Für das Zusammenleben über alle Bevölkerungsgruppen und Generationen hinweg, ist die Fähigkeit, sich in andere einfühlen zu können, wichtig. Allerdings sind 77 Prozent der Befragten der Meinung, dass das Einfühlungsvermögen in der Gesellschaft eher abnimmt. Auch hier geht das Berner Generationenhaus wiederum von einem binären Geschlechtersystem aus: So seien gemäss Umfrage Frauen einfühlsamer als Männer.
Das «Generationen-Barometer» des Berner Generationenhauses soll zu einem langfristigen Monitoring über die Beziehungen der Generationen untereinander werden. In diesem Jahre ist die dritte entsprechende Umfrage veröffentlicht worden. Für das Generationen-Barometer 2023 hat das Forschungsinstitut Sotomo im Auftrag des Generationenhauses insgesamt 2’787 Personen ab 18 Jahren befragt und die Antworten ausgewertet.
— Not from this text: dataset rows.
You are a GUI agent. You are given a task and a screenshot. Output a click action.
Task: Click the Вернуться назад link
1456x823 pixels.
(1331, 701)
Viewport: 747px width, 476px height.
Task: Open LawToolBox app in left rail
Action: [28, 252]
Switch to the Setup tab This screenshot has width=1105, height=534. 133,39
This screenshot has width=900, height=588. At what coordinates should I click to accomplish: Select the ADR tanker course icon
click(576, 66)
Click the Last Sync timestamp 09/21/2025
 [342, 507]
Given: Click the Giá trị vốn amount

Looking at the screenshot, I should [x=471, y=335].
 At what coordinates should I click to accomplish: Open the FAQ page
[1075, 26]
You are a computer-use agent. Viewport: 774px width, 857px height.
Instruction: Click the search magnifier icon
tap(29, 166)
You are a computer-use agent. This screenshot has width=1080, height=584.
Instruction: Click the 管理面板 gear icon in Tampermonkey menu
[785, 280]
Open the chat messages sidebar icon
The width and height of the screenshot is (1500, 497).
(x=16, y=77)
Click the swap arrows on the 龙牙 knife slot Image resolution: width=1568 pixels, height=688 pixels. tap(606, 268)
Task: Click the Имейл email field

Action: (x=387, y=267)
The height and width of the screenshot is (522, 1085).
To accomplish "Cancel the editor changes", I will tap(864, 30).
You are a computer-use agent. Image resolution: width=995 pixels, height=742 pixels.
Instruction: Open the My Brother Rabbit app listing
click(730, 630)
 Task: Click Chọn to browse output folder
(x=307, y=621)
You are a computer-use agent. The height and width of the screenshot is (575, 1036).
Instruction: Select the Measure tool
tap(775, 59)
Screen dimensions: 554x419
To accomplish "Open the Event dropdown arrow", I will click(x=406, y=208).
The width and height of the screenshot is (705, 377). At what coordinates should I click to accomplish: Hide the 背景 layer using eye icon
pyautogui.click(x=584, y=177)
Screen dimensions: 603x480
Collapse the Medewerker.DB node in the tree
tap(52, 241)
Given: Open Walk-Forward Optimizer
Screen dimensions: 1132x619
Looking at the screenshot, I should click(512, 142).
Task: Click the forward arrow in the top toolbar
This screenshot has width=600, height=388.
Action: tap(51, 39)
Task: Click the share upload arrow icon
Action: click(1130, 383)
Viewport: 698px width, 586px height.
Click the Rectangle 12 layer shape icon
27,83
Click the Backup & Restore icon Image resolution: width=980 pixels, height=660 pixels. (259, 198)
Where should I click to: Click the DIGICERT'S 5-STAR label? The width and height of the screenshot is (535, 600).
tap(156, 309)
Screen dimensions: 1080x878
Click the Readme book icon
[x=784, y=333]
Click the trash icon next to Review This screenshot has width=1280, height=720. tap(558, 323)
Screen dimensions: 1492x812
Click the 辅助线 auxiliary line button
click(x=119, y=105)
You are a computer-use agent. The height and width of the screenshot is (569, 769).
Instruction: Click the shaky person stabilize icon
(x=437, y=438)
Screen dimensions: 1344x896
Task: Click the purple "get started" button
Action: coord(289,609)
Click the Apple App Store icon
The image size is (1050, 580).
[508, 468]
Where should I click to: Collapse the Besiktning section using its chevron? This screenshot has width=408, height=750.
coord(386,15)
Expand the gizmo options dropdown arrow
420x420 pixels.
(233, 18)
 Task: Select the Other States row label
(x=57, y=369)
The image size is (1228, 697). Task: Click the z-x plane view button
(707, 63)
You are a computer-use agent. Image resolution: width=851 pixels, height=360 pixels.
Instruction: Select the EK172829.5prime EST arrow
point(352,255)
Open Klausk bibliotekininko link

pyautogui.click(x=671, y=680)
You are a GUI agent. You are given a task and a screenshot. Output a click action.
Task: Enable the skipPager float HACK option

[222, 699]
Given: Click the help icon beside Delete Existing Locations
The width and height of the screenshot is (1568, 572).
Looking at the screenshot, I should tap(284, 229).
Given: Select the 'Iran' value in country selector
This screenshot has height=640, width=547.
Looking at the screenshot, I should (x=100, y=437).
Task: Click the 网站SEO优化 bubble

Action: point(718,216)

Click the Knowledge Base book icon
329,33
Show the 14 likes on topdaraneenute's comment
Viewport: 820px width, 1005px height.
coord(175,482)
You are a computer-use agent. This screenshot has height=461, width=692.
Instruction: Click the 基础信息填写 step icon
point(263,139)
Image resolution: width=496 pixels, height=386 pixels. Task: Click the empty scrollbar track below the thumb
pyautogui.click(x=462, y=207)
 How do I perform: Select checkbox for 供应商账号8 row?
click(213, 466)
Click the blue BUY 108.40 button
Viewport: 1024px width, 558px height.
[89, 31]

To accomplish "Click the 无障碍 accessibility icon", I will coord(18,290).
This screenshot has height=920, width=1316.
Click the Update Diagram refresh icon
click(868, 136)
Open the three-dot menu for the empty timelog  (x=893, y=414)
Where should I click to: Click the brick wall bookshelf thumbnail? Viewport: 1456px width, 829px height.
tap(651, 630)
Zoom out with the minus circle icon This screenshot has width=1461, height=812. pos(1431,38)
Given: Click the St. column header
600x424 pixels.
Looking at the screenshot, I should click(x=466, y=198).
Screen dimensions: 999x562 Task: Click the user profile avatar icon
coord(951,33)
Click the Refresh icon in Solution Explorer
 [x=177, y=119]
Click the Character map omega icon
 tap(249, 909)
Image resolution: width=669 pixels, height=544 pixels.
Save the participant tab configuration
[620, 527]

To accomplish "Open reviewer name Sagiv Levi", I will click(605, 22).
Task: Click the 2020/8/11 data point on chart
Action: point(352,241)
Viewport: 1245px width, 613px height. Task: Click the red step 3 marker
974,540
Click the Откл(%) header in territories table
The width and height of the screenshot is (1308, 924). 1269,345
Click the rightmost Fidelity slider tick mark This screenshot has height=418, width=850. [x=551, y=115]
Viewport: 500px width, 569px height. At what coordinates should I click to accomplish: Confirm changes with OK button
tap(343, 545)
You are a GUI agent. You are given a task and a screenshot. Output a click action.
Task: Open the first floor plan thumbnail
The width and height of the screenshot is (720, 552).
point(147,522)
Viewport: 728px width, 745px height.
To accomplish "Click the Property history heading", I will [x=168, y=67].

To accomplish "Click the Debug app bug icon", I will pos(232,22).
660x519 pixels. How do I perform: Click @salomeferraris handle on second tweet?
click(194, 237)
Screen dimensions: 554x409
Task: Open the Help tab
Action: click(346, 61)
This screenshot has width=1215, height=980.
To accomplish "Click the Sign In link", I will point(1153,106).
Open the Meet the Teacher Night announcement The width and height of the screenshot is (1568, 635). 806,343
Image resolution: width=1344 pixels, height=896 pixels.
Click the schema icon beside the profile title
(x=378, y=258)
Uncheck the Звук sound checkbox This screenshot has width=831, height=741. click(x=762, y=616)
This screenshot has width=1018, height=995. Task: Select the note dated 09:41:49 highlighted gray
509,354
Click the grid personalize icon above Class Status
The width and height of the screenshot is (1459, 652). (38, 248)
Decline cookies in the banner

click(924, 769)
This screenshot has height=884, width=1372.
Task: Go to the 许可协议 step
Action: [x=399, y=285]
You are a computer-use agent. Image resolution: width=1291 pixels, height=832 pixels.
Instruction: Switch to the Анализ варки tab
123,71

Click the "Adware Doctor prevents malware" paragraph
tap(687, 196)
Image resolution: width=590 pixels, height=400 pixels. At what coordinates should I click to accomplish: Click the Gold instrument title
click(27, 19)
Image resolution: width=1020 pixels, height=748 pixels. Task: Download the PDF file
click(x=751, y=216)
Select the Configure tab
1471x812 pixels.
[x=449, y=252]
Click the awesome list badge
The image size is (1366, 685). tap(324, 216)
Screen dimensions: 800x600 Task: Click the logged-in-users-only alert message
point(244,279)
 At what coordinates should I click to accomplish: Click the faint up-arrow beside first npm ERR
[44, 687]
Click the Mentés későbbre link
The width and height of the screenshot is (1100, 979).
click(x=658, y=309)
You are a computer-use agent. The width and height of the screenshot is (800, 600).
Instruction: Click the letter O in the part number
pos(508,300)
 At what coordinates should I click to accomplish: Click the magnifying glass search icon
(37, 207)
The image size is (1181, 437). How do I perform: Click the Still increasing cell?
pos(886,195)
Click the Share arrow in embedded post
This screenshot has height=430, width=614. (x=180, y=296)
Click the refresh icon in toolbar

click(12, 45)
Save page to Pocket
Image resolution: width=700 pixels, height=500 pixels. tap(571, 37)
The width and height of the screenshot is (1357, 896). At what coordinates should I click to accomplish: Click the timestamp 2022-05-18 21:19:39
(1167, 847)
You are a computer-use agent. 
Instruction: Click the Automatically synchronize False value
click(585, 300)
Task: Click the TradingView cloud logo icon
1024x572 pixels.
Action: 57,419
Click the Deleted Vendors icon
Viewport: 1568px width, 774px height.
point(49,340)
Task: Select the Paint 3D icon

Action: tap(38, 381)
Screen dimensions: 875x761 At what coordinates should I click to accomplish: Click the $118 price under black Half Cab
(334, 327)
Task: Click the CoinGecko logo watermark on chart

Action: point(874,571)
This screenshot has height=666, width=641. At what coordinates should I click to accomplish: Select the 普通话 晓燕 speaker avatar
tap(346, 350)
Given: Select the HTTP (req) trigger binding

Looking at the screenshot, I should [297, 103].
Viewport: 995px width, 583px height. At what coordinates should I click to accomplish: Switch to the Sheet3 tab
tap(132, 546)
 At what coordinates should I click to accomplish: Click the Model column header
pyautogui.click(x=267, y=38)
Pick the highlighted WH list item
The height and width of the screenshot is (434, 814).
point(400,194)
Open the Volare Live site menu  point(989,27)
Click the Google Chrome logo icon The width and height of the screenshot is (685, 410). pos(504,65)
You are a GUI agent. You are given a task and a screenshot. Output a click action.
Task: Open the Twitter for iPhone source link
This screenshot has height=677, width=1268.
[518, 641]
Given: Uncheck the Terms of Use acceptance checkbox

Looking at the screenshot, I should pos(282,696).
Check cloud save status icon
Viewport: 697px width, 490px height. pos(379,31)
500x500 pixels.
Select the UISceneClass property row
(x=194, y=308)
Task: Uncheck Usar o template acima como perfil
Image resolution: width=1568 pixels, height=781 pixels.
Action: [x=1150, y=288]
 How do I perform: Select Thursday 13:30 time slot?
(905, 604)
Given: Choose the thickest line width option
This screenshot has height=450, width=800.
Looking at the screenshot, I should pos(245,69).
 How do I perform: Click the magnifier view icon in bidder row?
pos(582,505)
Das Berner Generationenhaus befindet sich am Bubenbergplatz in unmittelbarere Nähe des Bahnhofs und ist ein öffentlicher Ort der Begegnung und des gesellschaftlichen Dialogs. Mit seinem vielschichtigen Angebot leistet es einen sozialen und kulturellen Beitrag zum gesellschaftlichen Zusammenhalt. Es ist eine Institution der Burgergemeinde Bern.